I start my usual troll a 5m diving RMG on one rod and a 8m RMG on the other and out to Brays rock up over the reef ledge where we get alot of snapper and sweetlip and all is quiet !!!!

As i am now back in 15-20m of water i think i may as well up the pace and get out to a nice little patch of reef i fish and start chasing snapper by this stage am past Brays and my calcutta 200 starts screaming , the adrenalin kicks in and its all systems go , turn the old revo towards the fishes direction of run and watch my little calcutta 200 line disappear , by this stage i am thinking i have got to get some line back so the pedals to the metal the legs are pumping and i am off after this fish to get some line back

About 5 minutes later i have got some line back from this fish and by now i know its not the usual snapper, sweetlip of small pelagic i am used to so i am thinking a big GT as i say a monster on Tuesday jump a meter out of the water

I have some line back and am happy with myself until this fish takes off the 180 degrees the other way and collects my other trolled line which i still have not had a chance to get in due to all the excitement , Murphy's law my other line is now over the line with the fish and the fish has another blistering run of about 150 meters i guess on the rudder and am off after it again , get some line back and by now the second trolled line is around my rudder and caught on the soft plastic on the rod behind me , at this stage i get that feeling in the pit of your stomach when you think please dont let this end with me losing this fish

The fish is taking smaller runs now and i decide its time to get the second line out of the water which was not easy but all untangled and back in the rod holder with lure hard up against rod tip

Now i can really get into this fish and put the pressure on which i quickly learned was taking more out of me than this fish , we got at it for maybe another fifteen minutes with the runs getting shorter and more in circles than straight , i know i am winning and back off the drag a bit , i start to see colour below me and first thought is a monster black jewfish but then i think no mate you caught heaps of them in Darwin and they never fight this hard or for as long , now i am thinking shark as i get it up a bit further and my heart sinks thinking i really dont wont to lose my $15 lure , the fish heads south and i have to put a lot more effort in to get his head up , my arms are aching but i am pumped , and then i get to see him again and see the bar stripes along his sides and i go holy S###T that is one big spanish , by now we are both pretty worn out and i am getting him real close to the yak and am in awe at his size in the water , then the little brain kicks in and i think you idiot you left the gaf in the car !!! how the hell am going to handle this

Okay so i now have him doing small circles on my left side and every time his head comes around to face me i pray to god he does not get his tail going and launch into me with all those teeth , i decide well i have to get his tail or his gills and after nearly falling out of the yak trying to lean out to tail him i decide the gills and get my left hand in there without any hassle

I bleed him straight away to get the blood out of that lovely flesh and start worrying about sharks , i drag him in the yak his head under the left side of the mirage drive and his tail up on my shoulder and then think what am i going to do with him now !!
back deck is full i have no rope and really don't want him in the water after bleeding him , so after much balancing and stretching i get my front hatch open and spear him in there head to the very bow and tail is out about a foot , i put the bungees down on my hatch as far as they will go and sit back staring at this tail and start yahooing like a mad man

Time to get this fish in , Brian meets me at the ramp and i crash on the boat ramp but Brian saves me and gets me out of the water ( Brian also has footage )

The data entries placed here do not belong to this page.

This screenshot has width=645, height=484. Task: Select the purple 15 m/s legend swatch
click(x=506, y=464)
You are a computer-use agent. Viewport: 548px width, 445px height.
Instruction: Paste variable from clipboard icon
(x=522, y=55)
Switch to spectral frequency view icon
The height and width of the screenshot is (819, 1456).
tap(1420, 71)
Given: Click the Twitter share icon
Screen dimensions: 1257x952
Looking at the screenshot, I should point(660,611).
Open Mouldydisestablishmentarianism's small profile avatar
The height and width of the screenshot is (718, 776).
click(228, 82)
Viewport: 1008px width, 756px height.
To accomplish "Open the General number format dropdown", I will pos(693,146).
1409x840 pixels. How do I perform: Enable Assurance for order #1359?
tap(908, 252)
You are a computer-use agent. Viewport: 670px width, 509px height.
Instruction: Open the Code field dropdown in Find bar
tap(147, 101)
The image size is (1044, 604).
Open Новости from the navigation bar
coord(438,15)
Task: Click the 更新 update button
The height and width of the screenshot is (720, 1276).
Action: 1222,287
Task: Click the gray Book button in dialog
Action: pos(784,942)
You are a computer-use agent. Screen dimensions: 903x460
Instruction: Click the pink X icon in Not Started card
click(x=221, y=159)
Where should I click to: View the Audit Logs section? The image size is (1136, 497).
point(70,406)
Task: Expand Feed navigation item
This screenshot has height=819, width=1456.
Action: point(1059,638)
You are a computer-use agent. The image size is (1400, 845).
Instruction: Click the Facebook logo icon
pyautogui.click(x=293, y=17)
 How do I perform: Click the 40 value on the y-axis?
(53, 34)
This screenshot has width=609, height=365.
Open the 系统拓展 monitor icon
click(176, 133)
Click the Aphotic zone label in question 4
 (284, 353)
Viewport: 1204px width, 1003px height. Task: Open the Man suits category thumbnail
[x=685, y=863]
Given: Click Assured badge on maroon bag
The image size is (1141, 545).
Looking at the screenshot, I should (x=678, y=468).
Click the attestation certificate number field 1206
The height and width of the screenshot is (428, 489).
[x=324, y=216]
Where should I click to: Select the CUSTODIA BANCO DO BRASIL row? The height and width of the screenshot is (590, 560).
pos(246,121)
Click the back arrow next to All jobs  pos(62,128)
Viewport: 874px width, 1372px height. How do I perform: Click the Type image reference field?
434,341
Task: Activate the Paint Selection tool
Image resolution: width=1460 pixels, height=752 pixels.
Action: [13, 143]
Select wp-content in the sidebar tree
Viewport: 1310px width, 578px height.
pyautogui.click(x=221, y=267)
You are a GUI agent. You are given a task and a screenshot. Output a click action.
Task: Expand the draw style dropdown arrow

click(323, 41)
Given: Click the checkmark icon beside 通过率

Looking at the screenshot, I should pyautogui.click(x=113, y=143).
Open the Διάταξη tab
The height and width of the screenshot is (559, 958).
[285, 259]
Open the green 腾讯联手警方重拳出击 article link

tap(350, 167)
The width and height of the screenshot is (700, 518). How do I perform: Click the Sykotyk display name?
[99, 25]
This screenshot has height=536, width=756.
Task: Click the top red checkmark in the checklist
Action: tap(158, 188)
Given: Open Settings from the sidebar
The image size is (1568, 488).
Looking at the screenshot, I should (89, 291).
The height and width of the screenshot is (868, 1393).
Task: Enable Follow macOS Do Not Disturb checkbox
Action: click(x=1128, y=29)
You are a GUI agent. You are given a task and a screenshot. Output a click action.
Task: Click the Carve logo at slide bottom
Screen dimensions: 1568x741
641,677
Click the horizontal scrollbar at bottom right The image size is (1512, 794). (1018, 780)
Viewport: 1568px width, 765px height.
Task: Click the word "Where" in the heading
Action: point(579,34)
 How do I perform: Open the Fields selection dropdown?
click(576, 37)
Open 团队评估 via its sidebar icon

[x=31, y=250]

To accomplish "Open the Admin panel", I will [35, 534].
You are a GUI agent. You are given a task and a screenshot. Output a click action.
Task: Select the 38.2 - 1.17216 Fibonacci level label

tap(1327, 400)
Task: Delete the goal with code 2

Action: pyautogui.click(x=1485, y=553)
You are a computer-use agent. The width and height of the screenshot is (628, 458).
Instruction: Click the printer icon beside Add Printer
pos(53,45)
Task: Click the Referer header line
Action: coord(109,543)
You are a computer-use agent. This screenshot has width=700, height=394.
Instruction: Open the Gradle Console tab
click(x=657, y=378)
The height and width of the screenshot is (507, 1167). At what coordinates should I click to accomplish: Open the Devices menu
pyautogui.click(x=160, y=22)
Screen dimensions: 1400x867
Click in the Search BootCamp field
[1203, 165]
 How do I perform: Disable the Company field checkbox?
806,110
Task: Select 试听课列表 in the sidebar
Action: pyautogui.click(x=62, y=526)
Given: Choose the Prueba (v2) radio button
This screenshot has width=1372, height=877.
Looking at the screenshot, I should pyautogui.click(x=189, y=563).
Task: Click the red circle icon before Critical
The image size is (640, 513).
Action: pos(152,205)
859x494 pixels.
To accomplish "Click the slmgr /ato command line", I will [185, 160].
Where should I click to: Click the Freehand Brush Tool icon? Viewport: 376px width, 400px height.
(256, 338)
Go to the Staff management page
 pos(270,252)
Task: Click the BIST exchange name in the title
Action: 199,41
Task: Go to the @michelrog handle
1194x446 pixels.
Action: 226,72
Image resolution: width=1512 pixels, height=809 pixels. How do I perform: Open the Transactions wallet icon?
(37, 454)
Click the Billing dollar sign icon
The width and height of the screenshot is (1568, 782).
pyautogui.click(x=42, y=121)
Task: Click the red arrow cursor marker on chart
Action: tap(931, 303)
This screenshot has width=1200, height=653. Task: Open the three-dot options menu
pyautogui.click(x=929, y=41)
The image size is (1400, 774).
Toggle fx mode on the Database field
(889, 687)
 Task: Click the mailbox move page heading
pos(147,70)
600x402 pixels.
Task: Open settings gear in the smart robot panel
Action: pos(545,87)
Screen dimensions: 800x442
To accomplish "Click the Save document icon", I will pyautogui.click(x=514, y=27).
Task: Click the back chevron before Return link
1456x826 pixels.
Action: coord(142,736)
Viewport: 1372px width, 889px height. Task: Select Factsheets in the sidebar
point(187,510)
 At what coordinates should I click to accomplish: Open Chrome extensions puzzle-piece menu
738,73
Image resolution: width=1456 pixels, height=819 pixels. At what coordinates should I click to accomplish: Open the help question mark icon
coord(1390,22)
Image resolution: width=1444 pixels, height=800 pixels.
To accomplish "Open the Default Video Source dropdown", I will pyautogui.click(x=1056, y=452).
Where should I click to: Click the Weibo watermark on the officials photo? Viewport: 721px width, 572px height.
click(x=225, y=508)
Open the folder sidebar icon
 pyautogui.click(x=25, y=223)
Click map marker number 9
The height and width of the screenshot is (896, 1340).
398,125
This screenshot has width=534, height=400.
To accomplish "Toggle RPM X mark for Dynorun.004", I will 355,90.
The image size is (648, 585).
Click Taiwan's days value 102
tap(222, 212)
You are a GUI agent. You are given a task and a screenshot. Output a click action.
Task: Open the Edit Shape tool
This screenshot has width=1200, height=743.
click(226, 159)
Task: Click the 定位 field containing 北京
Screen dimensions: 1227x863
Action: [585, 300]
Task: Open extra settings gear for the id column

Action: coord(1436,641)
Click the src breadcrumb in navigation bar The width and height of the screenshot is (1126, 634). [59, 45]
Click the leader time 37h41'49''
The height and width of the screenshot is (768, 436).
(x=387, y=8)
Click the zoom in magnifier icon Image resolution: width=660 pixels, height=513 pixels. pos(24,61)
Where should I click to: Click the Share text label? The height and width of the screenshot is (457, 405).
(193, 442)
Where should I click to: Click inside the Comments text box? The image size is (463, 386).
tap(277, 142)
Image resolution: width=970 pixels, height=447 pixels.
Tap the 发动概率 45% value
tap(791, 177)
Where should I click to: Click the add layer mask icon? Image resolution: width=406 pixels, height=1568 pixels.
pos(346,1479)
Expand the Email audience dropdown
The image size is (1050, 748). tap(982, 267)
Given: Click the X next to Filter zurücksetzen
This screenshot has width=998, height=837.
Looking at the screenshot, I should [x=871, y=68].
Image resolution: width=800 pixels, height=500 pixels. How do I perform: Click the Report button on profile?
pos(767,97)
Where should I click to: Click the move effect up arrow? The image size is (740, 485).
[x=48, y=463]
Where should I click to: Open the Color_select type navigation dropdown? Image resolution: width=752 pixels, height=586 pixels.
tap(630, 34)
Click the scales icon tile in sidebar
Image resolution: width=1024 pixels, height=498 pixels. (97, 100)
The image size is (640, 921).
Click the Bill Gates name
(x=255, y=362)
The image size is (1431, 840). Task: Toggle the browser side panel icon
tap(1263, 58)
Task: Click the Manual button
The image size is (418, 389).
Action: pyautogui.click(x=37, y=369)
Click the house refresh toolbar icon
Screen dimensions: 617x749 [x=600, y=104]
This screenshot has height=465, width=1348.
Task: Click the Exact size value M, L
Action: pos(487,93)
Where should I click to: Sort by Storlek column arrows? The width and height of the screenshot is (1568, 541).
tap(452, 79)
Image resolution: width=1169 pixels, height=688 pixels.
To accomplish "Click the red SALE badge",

Take a few pictures and i am one very happy camper

I did not measure him but i am 180cm and he comes to my shoulders so he is big

I take him to Caloundra fishing world and we weigh him there at 26kg

The rest is very fond memories and lots of mackeral eaten and in the freezer ( Alot of mackeral steaks )


----------



## breamfish (May 19, 2009)

Great Fish :shock: :shock:


----------



## mrwalker (Feb 23, 2009)

Great!. A very exciting report, brave man sticking your hand in those gills, but I guess there wasn't much choice. Cheers, Dave.


----------



## andybear (Jan 15, 2006)

Ahhh,

Breathtaking, and a great report. Well done,

cheers Andybear


----------



## Guest (Mar 27, 2010)

Great fish mate, really enjoyed your report 8)


----------



## FishFeeder (Jul 22, 2008)

What a fantastic fish, looks like the brother of the one Sunshiner caught! Enjoy the meals.


----------



## pwr62 (Feb 10, 2008)

Congradulations John that is a beautiful fish, and cant wait to see Brians video of the landing with that big tail hanging out of your front hatch. 
After hearing about this fish and the good bag you got earlier in the week, we all had high hopes for saturday but most of us came home fishless nothing on the troll, something did take my favorite battle scared lure I didnt even feel a hit, and too much wind to fish the bottom. Good sailing weather and a very easy landing on the beach.

Paul


----------



## ant (Aug 28, 2008)

Well done nice fish, love the story. Send the big ones down here   

cheers
ant


----------



## OBee (Dec 2, 2009)

Beautiful!


----------



## Bruyaka (Nov 12, 2009)

What a fish , any one would be rapt with that from the shore or on aboat let alone a yak. Well done .


----------



## DougOut (Dec 31, 2006)

excellent work, 20 bucks a kilo at my local fisho yesterday .....  
yeah, you really gota love those little calcutta 200's, best all-rounder for my money.


----------



## butterfingers (Aug 21, 2009)

awesome fish mate well done.


----------



## spooled1 (Sep 16, 2005)

Aweso


----------



## azzaroo (Aug 17, 2007)

crazy big mack there , well done.. :lol:


----------



## Redfish (Apr 25, 2007)

freaking awesome!!


----------



## Barrabundy (Sep 29, 2008)

Beauty, what a fish!!

Do they have sharp bits near their gills , apart from teeth?


----------



## yaktopia (Nov 30, 2008)

Sensational read and a great fish....well done on the spaniard of a lifetime (or maybe you can improve your PB!)


----------



## madkeenfisher (Jul 24, 2008)

WOW! NICE WORK.


----------



## Dodge (Oct 12, 2005)

A great capture mate.


----------



## paulthetaffy (Jan 27, 2010)

Congrats mate, what a superb fish and great report too!


----------



## sunshiner (Feb 22, 2006)

Wow, nice Spanish John. Beats the hell out of my best. And without a gaff! I'll bet you never forget that important little item again.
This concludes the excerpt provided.